2020 fellowship applications will open in late Spring 2019.

News

WHAT’S NEW

FEATURES

Exeter scientist secures major international fellowship
University of Exeter  March 28, 2019

2019 Class of 51 Pegasi b Fellows Announced
UC Berkeley Department of Astronomy March 27, 2019

Lighting up exoplanets
MIT News  March 27, 2019

Update on the Search for Planets with TESS
Research highlights from the journals of the American Society  February 1, 2019

FAQ

Why did you create the 51 Pegasi b Fellowship?

Planetary astronomy is a growing field attracting many creative, talented scientists. By supporting postdoctoral researchers, we hope to enhance and accelerate scientific progress in this field––including the discovery of exoplanets, the characterization of exoplanets in habitable zones, and the understanding of our solar system’s formation and evolution.

What do you hope to achieve through the fellowship program?

We hope to create a community among these talented fellows, enabling them to exchange and elevate ideas, gain access to other senior leaders in the field, and advance their careers.

Who is eligible to apply?

Applicants can come from any academic institution or research lab, both nationally and internationally. Applicants are not required to have US citizenship; however, all visa and work permit paperwork is the responsibility of the fellow and host institution. Applicants must have received a doctoral degree in astronomy, physics, earth and planetary sciences, chemistry, mathematics, engineering, or a related discipline. Doctoral degrees must be awarded by the time the fellow commences their fellowship appointment.

The Heising-Simons Foundation is committed to diversity, equity, and inclusion. Thus, we particularly welcome applications from individuals who belong to groups that have been historically underrepresented in planetary sciences and astronomy, such as women, persons with disabilities, racial and ethnic minorities, gender and sexual minorities, and others who may contribute to the diversification of the field.

How can I apply for the fellowship?

An online application form must be completed if you wish to be considered for the fellowship. Guidelines and the online application form can be found here.

Do the fellowships support research related only to exoplanets, or is more general planetary astronomy research permitted?
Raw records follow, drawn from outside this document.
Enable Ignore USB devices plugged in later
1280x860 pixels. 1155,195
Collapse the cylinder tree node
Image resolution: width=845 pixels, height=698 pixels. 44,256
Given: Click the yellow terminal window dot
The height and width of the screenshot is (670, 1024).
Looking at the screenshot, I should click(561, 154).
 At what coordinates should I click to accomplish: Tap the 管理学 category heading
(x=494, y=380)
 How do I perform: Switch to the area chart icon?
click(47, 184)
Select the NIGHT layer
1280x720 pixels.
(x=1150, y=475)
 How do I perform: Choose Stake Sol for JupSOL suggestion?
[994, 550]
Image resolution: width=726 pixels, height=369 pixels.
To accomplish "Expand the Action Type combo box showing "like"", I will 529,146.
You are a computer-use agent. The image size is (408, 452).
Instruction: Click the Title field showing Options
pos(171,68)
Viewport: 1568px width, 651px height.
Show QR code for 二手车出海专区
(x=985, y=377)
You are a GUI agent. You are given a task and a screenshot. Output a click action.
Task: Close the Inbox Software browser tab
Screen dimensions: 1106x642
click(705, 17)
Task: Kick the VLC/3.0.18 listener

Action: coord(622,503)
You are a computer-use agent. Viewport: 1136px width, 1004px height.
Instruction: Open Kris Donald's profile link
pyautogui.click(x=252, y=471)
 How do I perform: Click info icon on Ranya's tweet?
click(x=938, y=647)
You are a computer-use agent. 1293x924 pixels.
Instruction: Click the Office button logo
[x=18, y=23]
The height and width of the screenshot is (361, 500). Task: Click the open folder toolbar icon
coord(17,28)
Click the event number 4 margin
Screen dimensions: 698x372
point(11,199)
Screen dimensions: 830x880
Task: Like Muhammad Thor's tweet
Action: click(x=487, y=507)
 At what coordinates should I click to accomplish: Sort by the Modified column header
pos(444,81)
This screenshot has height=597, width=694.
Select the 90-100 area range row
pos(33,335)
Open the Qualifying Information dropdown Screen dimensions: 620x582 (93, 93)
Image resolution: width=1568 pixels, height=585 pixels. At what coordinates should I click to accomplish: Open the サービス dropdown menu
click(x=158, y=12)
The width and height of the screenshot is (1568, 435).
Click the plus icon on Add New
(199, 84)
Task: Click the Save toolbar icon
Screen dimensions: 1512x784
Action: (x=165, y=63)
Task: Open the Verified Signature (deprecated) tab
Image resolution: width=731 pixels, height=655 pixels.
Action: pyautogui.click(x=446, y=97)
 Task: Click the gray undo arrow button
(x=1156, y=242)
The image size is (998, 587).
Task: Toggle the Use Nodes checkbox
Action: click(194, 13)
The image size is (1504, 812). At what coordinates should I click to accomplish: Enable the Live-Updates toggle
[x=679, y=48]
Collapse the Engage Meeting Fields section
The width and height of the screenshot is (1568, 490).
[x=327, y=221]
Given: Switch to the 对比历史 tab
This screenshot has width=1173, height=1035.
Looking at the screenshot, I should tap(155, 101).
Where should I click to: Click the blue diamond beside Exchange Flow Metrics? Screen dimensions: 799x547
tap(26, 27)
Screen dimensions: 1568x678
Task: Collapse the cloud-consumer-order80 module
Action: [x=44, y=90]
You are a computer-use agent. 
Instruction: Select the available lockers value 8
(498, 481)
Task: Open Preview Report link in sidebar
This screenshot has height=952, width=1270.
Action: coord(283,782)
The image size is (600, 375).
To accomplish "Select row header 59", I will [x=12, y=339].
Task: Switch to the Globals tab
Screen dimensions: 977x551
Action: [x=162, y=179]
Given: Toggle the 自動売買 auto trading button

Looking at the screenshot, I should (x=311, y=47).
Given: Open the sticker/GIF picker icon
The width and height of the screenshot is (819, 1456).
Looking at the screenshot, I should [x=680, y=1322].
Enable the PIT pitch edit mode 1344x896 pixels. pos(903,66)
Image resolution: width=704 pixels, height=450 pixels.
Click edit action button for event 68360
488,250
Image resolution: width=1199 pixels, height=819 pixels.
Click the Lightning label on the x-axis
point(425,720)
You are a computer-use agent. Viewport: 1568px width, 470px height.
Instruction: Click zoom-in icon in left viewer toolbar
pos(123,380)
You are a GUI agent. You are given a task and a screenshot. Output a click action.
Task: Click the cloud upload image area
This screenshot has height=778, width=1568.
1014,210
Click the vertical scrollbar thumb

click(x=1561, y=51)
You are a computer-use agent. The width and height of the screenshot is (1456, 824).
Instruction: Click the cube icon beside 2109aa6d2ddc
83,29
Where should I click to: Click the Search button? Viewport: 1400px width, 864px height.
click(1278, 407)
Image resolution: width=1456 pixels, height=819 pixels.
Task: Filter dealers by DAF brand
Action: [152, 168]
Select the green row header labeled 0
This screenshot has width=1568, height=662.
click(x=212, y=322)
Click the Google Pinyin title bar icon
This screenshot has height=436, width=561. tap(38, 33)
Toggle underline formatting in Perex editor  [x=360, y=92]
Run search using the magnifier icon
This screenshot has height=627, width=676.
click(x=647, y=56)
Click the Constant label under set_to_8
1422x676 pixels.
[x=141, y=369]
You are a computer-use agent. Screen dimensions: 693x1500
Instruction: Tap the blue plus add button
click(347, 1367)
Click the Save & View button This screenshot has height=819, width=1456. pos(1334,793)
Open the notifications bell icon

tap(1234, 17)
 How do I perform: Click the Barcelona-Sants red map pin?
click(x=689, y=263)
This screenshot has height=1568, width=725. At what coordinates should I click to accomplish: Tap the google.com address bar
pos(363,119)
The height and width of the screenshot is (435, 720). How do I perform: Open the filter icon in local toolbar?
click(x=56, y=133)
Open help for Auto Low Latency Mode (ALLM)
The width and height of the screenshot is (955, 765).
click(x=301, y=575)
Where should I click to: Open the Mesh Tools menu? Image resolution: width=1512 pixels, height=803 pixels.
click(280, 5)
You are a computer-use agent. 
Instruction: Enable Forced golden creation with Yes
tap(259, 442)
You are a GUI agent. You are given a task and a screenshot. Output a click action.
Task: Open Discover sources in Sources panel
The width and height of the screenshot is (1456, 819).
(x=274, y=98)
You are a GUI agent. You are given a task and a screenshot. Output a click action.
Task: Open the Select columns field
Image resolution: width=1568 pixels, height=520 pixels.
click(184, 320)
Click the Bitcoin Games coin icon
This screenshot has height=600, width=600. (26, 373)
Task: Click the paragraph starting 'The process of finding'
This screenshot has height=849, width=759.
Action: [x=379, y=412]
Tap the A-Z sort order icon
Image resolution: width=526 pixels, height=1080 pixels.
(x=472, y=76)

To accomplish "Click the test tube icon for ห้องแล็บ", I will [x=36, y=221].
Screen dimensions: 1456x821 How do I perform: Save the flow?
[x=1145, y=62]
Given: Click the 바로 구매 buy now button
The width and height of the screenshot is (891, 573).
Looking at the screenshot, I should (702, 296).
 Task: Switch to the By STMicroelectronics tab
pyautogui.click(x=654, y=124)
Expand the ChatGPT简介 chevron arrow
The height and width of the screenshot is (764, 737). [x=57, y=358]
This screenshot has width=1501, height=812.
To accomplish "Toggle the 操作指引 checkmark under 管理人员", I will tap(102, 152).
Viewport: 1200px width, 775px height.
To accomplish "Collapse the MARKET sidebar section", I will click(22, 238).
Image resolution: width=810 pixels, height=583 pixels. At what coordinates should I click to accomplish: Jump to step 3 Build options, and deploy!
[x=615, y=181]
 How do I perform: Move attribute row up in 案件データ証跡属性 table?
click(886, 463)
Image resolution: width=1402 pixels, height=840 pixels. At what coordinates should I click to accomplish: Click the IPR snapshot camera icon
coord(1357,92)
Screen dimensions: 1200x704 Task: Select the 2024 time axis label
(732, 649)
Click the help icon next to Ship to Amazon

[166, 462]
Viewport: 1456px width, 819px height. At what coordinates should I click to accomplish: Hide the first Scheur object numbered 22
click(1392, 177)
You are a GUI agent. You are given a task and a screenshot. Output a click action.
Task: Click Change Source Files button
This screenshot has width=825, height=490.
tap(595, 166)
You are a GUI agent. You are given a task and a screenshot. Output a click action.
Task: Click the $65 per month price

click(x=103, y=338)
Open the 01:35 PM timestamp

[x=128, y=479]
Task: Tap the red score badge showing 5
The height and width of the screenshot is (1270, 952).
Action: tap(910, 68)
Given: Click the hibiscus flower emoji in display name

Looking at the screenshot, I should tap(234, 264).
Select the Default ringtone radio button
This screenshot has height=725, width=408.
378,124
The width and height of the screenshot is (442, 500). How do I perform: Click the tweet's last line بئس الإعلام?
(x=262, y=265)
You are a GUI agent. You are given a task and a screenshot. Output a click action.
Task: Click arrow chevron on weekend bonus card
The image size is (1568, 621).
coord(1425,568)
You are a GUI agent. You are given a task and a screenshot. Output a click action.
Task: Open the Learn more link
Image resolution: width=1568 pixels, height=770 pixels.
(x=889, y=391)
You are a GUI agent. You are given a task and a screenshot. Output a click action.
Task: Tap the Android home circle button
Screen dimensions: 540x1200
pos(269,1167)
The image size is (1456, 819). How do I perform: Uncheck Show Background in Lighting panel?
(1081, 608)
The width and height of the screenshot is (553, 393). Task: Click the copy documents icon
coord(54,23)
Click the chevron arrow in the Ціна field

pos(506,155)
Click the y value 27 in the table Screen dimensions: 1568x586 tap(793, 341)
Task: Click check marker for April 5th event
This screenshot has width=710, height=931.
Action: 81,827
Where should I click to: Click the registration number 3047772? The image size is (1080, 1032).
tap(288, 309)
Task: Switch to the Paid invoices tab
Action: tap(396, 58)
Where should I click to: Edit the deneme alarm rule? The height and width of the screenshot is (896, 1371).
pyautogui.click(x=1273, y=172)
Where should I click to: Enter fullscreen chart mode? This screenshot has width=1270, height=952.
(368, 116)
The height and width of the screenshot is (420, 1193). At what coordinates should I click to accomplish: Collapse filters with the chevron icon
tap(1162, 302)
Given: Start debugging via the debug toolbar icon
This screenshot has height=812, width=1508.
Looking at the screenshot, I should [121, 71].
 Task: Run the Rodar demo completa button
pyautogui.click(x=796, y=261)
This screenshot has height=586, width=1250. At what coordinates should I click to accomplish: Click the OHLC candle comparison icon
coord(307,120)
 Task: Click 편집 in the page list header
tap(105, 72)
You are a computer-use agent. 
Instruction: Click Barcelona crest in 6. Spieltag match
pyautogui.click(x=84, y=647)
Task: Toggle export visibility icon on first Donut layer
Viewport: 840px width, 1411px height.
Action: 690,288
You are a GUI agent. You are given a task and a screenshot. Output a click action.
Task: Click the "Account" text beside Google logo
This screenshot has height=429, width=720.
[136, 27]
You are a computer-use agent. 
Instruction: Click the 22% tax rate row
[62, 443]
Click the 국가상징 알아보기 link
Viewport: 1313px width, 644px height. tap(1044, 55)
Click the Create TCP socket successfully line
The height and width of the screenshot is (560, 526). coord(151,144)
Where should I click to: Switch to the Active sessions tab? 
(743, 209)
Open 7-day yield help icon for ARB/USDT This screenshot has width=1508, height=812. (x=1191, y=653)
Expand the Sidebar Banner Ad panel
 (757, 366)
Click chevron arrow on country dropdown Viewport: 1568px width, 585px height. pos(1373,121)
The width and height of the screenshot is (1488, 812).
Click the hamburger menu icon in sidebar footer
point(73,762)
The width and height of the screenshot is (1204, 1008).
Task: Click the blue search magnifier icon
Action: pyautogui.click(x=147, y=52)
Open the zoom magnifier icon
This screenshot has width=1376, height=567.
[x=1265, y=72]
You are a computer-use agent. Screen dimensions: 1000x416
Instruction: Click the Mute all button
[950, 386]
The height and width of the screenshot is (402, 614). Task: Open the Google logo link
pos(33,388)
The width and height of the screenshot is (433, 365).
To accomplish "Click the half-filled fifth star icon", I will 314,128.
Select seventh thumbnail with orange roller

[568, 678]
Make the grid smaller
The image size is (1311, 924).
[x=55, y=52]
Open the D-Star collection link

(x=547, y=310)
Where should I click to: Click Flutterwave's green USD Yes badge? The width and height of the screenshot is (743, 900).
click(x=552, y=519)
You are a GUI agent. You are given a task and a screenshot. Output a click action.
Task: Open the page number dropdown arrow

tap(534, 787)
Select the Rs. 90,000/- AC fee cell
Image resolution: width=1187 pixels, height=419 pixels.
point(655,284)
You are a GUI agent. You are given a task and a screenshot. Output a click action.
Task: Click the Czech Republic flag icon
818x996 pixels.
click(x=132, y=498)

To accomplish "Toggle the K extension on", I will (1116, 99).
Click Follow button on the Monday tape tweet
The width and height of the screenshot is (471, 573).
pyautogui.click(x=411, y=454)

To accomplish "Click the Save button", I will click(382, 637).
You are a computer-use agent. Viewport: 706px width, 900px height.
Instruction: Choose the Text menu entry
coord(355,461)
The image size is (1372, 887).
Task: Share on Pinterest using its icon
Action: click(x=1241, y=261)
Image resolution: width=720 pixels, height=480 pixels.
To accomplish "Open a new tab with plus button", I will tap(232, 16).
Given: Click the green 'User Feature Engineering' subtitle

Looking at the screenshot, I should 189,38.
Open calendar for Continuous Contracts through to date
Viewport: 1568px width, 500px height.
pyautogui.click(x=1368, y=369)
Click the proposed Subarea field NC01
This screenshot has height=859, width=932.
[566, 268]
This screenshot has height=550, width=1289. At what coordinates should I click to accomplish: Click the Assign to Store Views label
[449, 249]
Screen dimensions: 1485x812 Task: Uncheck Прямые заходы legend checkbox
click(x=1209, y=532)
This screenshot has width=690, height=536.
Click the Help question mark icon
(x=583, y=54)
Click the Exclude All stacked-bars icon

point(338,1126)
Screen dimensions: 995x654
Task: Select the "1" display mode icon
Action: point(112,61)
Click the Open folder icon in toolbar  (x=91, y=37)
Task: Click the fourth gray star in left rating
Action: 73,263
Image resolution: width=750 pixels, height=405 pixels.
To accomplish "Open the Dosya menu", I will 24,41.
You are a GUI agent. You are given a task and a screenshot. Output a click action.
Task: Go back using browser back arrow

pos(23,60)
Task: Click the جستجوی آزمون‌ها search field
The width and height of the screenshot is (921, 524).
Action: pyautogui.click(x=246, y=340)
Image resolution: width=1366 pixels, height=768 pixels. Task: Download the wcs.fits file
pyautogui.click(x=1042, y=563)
The fellowship supports research that broadly fits within the field of planetary astronomy, which also includes general solar system formation and evolution, and planetary atmospheres.

What is the application review criteria?

Applications are evaluated based on six equally-weighted criteria: research significance to the field; research innovation; research approach; applicant qualification; suitability of host institution; and a diversity, equity, and inclusion statement. For more information about these criteria, please visit the application FAQ.

Completed applications are reviewed by the selected host institutions, an expert review panel, and the Foundation’s Science program staff using the review criteria and a scoring rubric.

When are decisions made?

Recipients of the fellowship will be notified in January through February. The corresponding department chair and faculty sponsor for each fellow are also personally notified.

How many fellowships will you award this year?

The Foundation anticipates awarding up to eight fellowships each year.

Does the Foundation make other grants or support other programs in astronomy?

Yes, the Foundation’s Science program funds general astronomy to enhance and accelerate new scientific discoveries that illuminate basic understanding of the universe and its celestial objects and processes. This includes grants that support the development of instruments that enhance research.

More Information

The 51 Pegasi b Fellowship provides:

  • Up to $375,000 of support for independent research over three years.
  • Time and space to establish distinction and leadership in the field.
  • Mentorship by an established faculty member at the host institution.
  • An annual summit to develop professional networks, exchange information and ideas, and foster collaboration.